Hans-Joachim Maatz, seorang penulis yang menulis buku tentang orang Jerman Timur, percaya bahwa salah satu alasan utama penyebaran nasionalisme di bagian timur negara itu mungkin karena ketidakpuasan serius orang Jerman Timur dengan kondisi kehidupan mereka. Terlepas dari kenyataan bahwa banyak yang memandang penyatuan negara dengan sangat positif, selama dua puluh lima tahun sebagian besar orang Jerman Timur belum dapat menyadari diri mereka sendiri dalam realitas baru. Keadaan psikologis ini juga diwariskan ke generasi berikutnya, ketika kaum muda merasa kurang puas dan mengasosiasikannya dengan alasan sosial politik. Namun, di sisi lain, dalam kasus protes massa anti-migran, ada baiknya berbicara bukan tentang semacam kompleks psikologis, tetapi tentang realisme. Jerman Timur sudah memiliki begitu banyak masalah sendiri untuk menghadapi masalah penduduk negara-negara berperang di Asia dan Afrika. Selain itu, seperti semua orang, penduduk Saxony yang sama ingin berada di lingkungan budaya yang nyaman untuk diri mereka sendiri, untuk berpindah-pindah kota dan desa tanpa risiko terhadap kehidupan dan kesehatan.

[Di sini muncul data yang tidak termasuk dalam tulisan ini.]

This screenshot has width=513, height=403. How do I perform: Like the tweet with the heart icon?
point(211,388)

Berbeda dengan populasi Jerman Barat yang lebih teratomisasi, Saxon memiliki identitas regional yang berkembang. Sachsen adalah negara merdeka pada abad ke-XNUMX, dan setelah menjadi bagian dari Jerman bersatu, ia tidak kehilangan cita rasa regionalnya. Bagi orang Saxon modern, kebangkitan budaya dan ekonomi wilayah memainkan peran yang sangat penting. Mereka melihat orang asing yang menetap di wilayah negara federal sebagai bahaya besar bagi identitas Saxon, dan ini membuat mereka sangat marah. Tetapi mengingat bahwa otoritas Jerman sama sekali tidak tertarik dengan suasana masyarakat yang sebenarnya dan terus dengan keras kepala mengikuti jalan politik Uni Eropa, orang Saxon yang marah tidak punya pilihan selain memindahkan tindakan mereka ke jalan, ke tingkat ekstra-parlementer. politik. Dengan demikian, pemerintah sendiri mendorong Jerman untuk melakukan tindakan radikal bahkan ilegal.

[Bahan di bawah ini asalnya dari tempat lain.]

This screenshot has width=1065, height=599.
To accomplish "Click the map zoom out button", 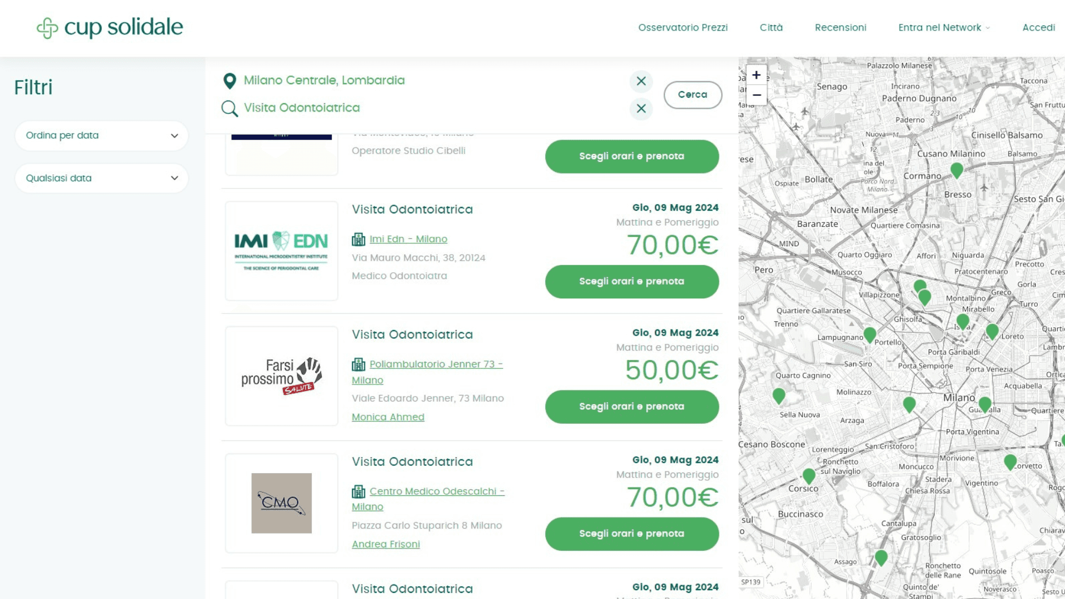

Tentu saja, tindakan teroris apa pun tidak boleh disetujui. Tindakan para penjahat yang meledakkan bom di Dresden harus dikecam, dan orang-orang yang terlibat, jika terbukti bersalah, harus ditangkap dan dihukum seberat-beratnya. Tetapi pemerintah Jerman harus tetap menyadari sepenuhnya risiko migrasi dan kebijakan nasionalnya. Jika tidak, Jerman mungkin akan dilanda gelombang kekerasan antaretnis yang nyata, yang akan sangat, sangat sulit untuk dikalahkan.

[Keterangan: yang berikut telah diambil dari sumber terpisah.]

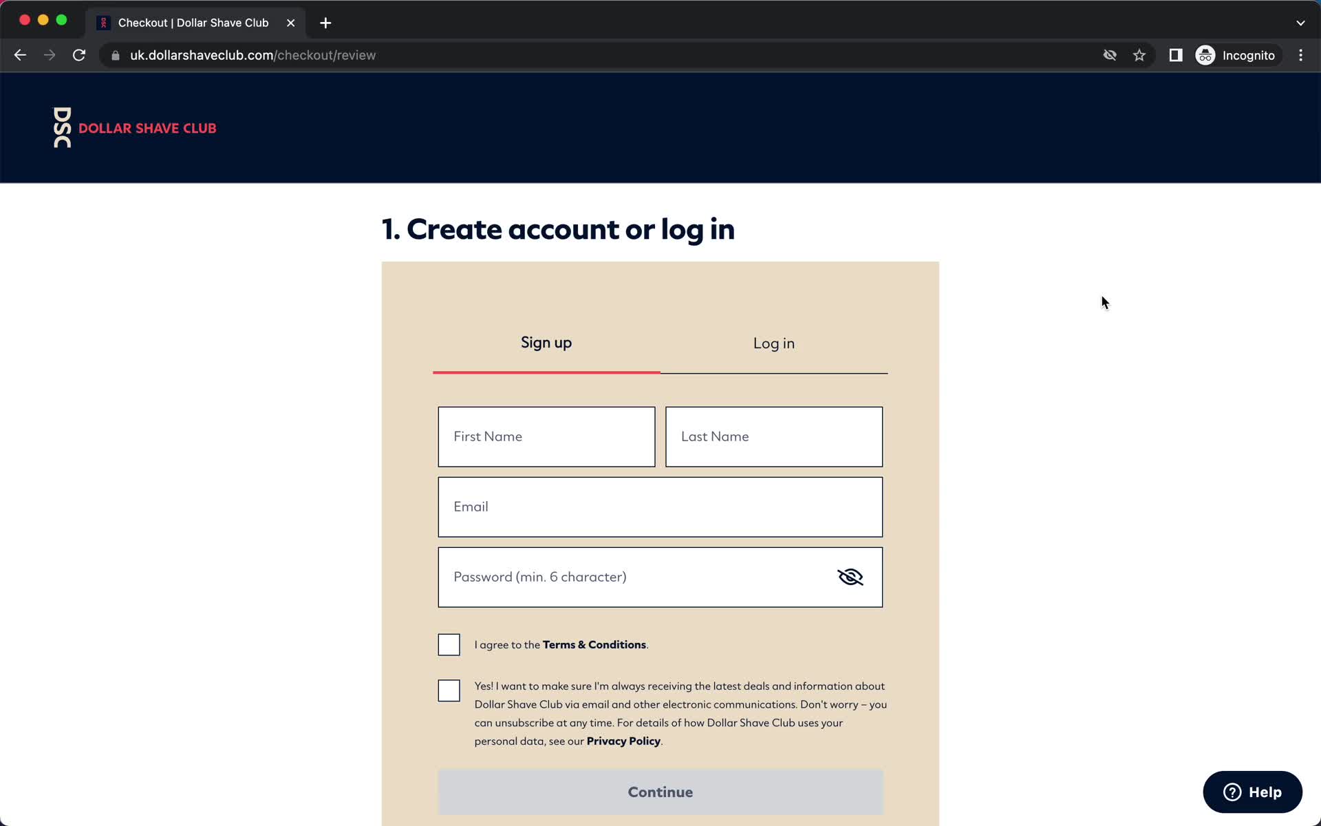Toggle the Sign up tab active state
Screen dimensions: 1321x826
point(546,343)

Solusi untuk situasi saat ini terletak pada bidang revisi radikal kebijakan migrasi kepemimpinan Jerman. Tetapi untuk ini perlu mempertimbangkan kembali dasar-dasar interaksi Jerman dengan Uni Eropa. Pada akhirnya, Hongaria yang sama tidak takut untuk menunjukkan penentangannya sendiri terhadap sudut pandang UE, tidak hanya dalam situasi migrasi, tetapi juga dalam bidang hubungan dengan Rusia, termasuk "masalah Krimea". Sampai otoritas Jerman memikirkan masa depan negara dan rakyatnya sendiri, stabilitas politik dan sosial di negara tersebut hanya akan memburuk. Ternyata terorisme ultra-kanan dan fanatik agama, kejahatan jalanan, pengangguran di kalangan penduduk lokal - semua ini adalah mata rantai dalam satu mata rantai yang ditimbulkan oleh kebijakan kepemimpinan Jerman modern.